__Exercise instructions__
• 1. Decide whether each statement below agrees with the crab recipe. Answer yes or no for each one, and quote the words from the recipe that decide it.
(a) Cooks who live far from the shore can add one cup of salt for every gallon of water.
(b) The recipe calls for six tablespoons of butter.
(c) The crab cooks for seven minutes per pound.
• 2. Copy out the part of the crab recipe starting at "Boiled whole Dungeness" and ending at "back to boil.".

Boiled whole Dungeness crab with garlic butter

The most popular way to cook Dungeness Crab is by boiling. If you have access to clean fresh seawater this is a great option for filling your pot. For everyone who is a little further from the shore, you can add one cup of salt for every gallon of water. You can either boil your crab whole or “half back” it by cleaving it in half and removing the top shell, gills and guts.


  • 2 Live BC Dungeness crab, whole or half-back
  • 8 tbsp salted butter
  • 4 garlic cloves, minced


  • Bring a large stockpot of water to boil.
  • Add in your whole Dungeness crab making sure they are all fully submerged in water. Put the lid back on to bring it back to boil.
  • Remove the lid and cook for seven minutes per pound (use the average weight if cooking multiple crabs).
  • Immediately transfer the crab to ice water until they are completely cooled down to prevent them from overcooking. Filling your sink or another large pot with ice and water is usually the easiest method.

__Recorded data__
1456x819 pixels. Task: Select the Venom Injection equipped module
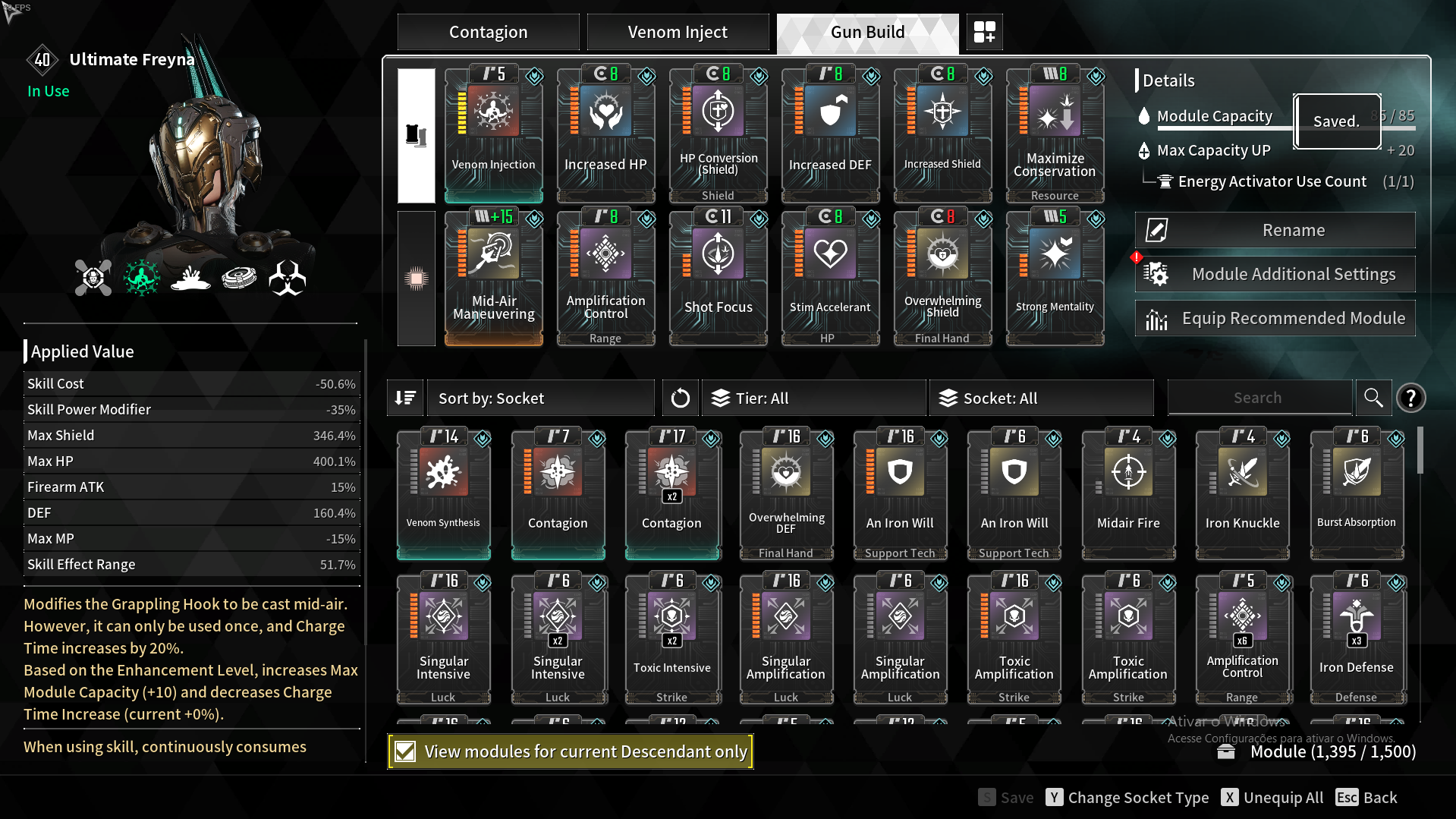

---

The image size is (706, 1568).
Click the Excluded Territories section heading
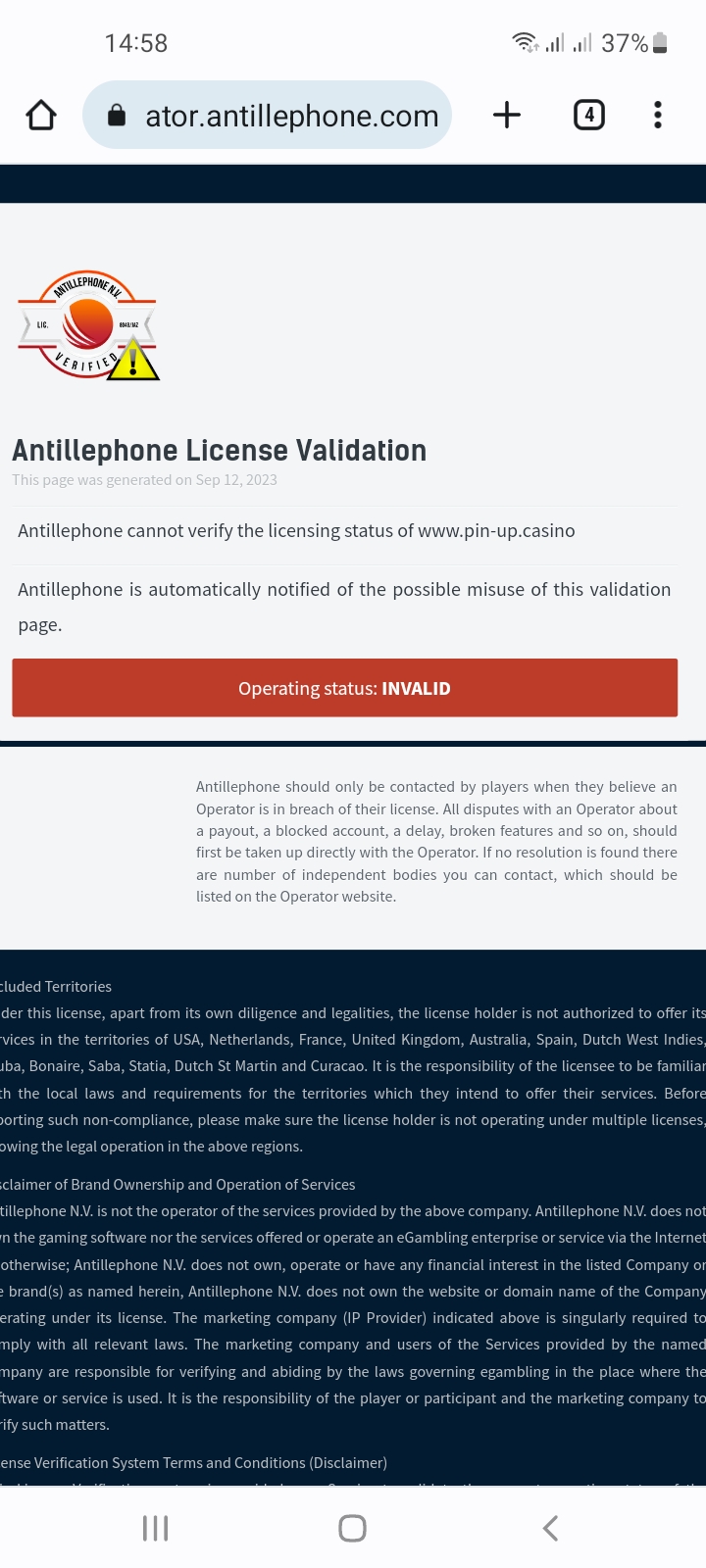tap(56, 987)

__Answers in order__
• 1.
(a) Yes: "you can add one cup of salt for every gallon of water."
(b) No: "8 tbsp salted butter"
(c) Yes: "cook for seven minutes per pound"

• 2.
Boiled whole Dungeness crab with garlic butter

The most popular way to cook Dungeness Crab is by boiling. If you have access to clean fresh seawater this is a great option for filling your pot. For everyone who is a little further from the shore, you can add one cup of salt for every gallon of water. You can either boil your crab whole or “half back” it by cleaving it in half and removing the top shell, gills and guts.


  • 2 Live BC Dungeness crab, whole or half-back
  • 8 tbsp salted butter
  • 4 garlic cloves, minced


  • Bring a large stockpot of water to boil.
  • Add in your whole Dungeness crab making sure they are all fully submerged in water. Put the lid back on to bring it back to boil.